Lumia: «Solo cemento e niente sicurezza»
«È chiaro che parliamo di eventi atmosferici straordinari, ma diciamo le cose come stanno: l'assetto idrogeologico della Sicilia è stato sconquassato», attacca a caldo il senatore del Pd, Giuseppe Lumia, mentre a Messina ancora si scava in cerca dei dispersi e si contano già nove morti. «In questi decenni - osserva Lumia - si è cementificato tutto, non c'è manutenzione della rete fognaria e dei canali dove scorrono le acque. Le amministrazioni locali hanno il dovere di far rispettare le leggi per tutelare il territorio e garantire la sicurezza dei cittadini».
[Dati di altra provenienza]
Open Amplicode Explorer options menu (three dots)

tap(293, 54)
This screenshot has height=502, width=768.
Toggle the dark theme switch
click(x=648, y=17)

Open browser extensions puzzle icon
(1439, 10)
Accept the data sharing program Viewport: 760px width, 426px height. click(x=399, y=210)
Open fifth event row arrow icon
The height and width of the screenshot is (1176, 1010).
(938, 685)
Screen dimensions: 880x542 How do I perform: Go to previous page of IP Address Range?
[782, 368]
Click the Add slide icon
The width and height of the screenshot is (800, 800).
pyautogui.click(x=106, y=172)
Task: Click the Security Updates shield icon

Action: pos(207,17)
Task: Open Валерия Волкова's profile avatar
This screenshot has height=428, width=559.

Per il senatore Marco Filippi, invece, quella su Messina «non è una catastrofe naturale imprevedibile». «In poco tempo - osserva Filippi - è la seconda volta che la pioggia in Sicilia provoca frane e smottamenti e questa volta ha anche causato la morte di alcune persone. È la conseguenza di anni di pessima programmazione ed esecuzione delle opere pubbliche e dei sistemi di trasporto in quella regione. Io mi chiedo e chiedo a tutti di fermarsi a riflettere: è proprio la prima cosa da fare spendere una quantità di denaro enorme per il Ponte sullo stretto, mentre le infrastrutture siciliane rimangono nelle condizioni che oggi sono drammaticamente sotto gli occhi di tutti?».